How does design change cultural behaviors? Incrementally.
Compare the initial failure of Segway with the more recent success of public scooters, like Lime or Bird. Though there is still some ridicule, there is now wide market acceptance for an alternative form of transportation that isn’t too far off from Segway’s original intent. In order to make the leap, a few important cultural shifts had to happen.
These newer scooters have a very simple, and familiar, activation process. There is a clearly delineated cost/benefit relationship. To get started, all you need is the mobile device already in your hand. Simple. Moreover, shortly after Lime scooters appeared 2-5 other brands popped up overnight, meaning the likelihood of finding a nearby scooter anytime day or night is very high.
Additional cultural behaviors were changing between Segway’s unfortunate flop and the new scooter culture.
Thanks to Uber and Lyft, users became comfortable with getting cars on demand, through an app, and waiting several minutes for the ride instead of walking to the garage and driving away.

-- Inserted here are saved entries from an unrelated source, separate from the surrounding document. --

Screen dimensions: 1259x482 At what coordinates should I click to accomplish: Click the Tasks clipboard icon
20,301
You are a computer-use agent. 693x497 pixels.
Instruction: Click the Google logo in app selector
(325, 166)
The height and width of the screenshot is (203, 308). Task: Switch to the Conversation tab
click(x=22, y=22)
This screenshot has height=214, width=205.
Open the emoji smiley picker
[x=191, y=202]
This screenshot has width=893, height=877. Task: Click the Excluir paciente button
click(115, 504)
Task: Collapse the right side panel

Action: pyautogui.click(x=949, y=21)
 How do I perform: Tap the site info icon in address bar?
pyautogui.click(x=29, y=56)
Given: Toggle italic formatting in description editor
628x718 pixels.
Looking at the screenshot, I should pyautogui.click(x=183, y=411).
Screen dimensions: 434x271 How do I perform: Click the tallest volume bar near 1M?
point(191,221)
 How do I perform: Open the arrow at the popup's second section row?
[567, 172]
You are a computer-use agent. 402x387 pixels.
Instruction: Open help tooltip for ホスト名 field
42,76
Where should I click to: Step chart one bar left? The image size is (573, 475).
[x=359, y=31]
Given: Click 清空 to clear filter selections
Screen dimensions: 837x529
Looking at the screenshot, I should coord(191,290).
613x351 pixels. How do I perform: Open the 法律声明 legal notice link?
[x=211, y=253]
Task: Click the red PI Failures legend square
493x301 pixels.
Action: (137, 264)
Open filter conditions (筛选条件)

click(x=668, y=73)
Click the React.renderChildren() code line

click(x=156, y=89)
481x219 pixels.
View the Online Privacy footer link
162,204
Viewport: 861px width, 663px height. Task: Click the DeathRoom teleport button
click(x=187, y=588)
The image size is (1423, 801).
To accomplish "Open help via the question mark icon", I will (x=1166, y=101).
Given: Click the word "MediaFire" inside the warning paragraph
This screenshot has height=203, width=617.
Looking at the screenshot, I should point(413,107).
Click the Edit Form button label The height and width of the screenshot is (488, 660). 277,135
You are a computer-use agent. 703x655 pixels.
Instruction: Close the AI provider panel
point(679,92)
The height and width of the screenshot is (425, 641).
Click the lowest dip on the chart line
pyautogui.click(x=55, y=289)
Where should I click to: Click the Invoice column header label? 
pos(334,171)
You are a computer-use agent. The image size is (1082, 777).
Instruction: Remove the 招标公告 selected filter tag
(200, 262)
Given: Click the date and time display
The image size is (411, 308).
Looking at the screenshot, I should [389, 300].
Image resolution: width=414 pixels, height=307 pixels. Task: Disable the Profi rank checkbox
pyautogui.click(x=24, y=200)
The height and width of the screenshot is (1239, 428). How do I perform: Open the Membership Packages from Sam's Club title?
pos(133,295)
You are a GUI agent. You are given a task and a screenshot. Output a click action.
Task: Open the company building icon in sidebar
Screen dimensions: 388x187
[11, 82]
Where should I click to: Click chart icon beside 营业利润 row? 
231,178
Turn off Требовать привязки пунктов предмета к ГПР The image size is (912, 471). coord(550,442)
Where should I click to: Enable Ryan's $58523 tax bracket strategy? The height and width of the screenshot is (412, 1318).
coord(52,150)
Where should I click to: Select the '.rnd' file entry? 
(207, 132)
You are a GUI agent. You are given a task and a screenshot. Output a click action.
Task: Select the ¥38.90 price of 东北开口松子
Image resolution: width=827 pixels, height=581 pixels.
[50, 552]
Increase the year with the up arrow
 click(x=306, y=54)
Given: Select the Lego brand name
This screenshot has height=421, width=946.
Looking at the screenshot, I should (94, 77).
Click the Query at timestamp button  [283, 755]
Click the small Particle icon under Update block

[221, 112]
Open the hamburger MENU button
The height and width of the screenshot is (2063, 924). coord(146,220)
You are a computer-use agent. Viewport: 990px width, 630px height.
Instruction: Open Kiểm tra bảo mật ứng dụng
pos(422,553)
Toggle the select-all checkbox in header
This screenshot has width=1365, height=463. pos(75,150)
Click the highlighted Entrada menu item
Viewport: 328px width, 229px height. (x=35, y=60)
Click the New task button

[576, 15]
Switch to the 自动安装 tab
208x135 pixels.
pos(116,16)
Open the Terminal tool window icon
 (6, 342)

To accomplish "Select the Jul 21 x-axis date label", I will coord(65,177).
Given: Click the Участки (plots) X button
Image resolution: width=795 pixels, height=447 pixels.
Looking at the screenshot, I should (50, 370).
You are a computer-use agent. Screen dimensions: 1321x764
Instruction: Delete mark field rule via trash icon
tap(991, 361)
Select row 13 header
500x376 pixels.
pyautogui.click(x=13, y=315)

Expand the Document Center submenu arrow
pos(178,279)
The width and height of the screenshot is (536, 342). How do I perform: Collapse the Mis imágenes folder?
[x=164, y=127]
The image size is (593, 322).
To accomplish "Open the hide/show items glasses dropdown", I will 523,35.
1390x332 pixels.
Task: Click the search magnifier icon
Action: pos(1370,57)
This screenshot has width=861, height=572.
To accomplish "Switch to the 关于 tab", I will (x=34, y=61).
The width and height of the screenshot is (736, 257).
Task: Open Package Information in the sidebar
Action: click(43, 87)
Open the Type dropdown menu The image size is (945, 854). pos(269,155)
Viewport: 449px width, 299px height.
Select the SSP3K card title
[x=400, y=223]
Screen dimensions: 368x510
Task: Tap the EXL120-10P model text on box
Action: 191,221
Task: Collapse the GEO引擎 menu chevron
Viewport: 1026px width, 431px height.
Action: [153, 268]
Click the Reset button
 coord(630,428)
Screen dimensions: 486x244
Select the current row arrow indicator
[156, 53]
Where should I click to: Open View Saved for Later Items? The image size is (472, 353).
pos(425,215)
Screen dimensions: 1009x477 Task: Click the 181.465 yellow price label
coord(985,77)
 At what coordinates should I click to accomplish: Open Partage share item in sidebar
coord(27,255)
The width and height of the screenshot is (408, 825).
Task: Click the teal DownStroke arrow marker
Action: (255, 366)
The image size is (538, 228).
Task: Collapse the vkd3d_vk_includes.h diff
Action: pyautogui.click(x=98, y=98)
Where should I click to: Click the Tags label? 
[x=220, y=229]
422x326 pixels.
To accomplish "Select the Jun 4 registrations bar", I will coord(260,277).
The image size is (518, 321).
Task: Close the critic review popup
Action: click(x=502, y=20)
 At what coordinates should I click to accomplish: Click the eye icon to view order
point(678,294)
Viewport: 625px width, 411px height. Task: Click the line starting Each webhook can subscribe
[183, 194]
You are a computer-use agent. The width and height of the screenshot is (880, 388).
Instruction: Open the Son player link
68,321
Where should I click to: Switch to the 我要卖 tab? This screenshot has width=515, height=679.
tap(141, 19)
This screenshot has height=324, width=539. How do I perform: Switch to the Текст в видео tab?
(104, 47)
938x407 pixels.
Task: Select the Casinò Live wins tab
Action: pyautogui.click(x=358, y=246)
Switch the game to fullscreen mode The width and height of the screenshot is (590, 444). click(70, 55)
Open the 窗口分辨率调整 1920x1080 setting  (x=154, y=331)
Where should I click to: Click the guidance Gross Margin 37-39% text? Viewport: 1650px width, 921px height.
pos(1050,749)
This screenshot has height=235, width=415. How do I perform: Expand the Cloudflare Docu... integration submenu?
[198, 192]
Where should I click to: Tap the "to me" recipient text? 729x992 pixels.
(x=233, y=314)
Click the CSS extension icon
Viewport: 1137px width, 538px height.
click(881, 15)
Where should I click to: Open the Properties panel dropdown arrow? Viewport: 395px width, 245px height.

This is especially true when traveling, and once the shift away from taxis while traveling occurred, the shift to using ride sharing at home became more common and acceptable.
At the same time, car sharing programs like Car2Go helped people in cities become comfortable with not owning a car, but sharing it. The nearest car might be a few blocks away, but compared with the need to pay for parking or car insurance, this was an acceptable inconvenience.
Once a culture became comfortable with riding in or driving a stranger’s car and giving up the convenience of immediate accessibility, considering a scooter such as Lime or a moped like Revel when traveling or avoiding long rush hour commutes was no longer a stretch.
Now, Segway is back with new models for the more accepting audience: an egg-shaped pod, electric kickscooter, electric moped, and larger electric Vespa-style scooter.
It is the aggregate of localized behavior change and habitualized behavior change that lead to this form of larger cultural evolution.

Google Glass is also seeing a second chance by shifting to using the technology in factories and warehouses—a smaller market segment, but a much more receptive one.
“With Glass, Google originally developed something with promising technology—and in its first effort at presenting it, failed to understand who could use it best and what it should be doing. Now the company has found a focus. Factories and warehouses will be Glass’s path to redemption.” – Steven Levy for Wired.
Microsoft is doing something similar with the HoloLens for “mixed reality,” which is also geared toward business rather than personal use.
The Intersection of Behavior and Design
Behavioral change includes shifting the things a person does at a specific moment, changing what a person does over time, and then shifting what the larger culture accepts and does.
The focus of most product and service design is on localized behavior. Habitualized behavior is addressed when digging deeper for a broader experience story, which includes strategic as well as tactical design.
Explicitly designing for cultural behavioral change is, by nature, an iterative process that is outside of one single person or company’s control because it exists at the intersection of design, innovation, and technology movements. It takes an astute observer of all of the parts of the human condition to see that behavior from within, rather than in retrospect.
This model of behavior is useful for framing what design strategists like Modernist do in product and service design, how we achieve it, and our expectations for impact. The model gives us a way to zoom in and out of work, and to see how immediate and detailed design work ultimately supports larger, more fundamental changes to the world we live in.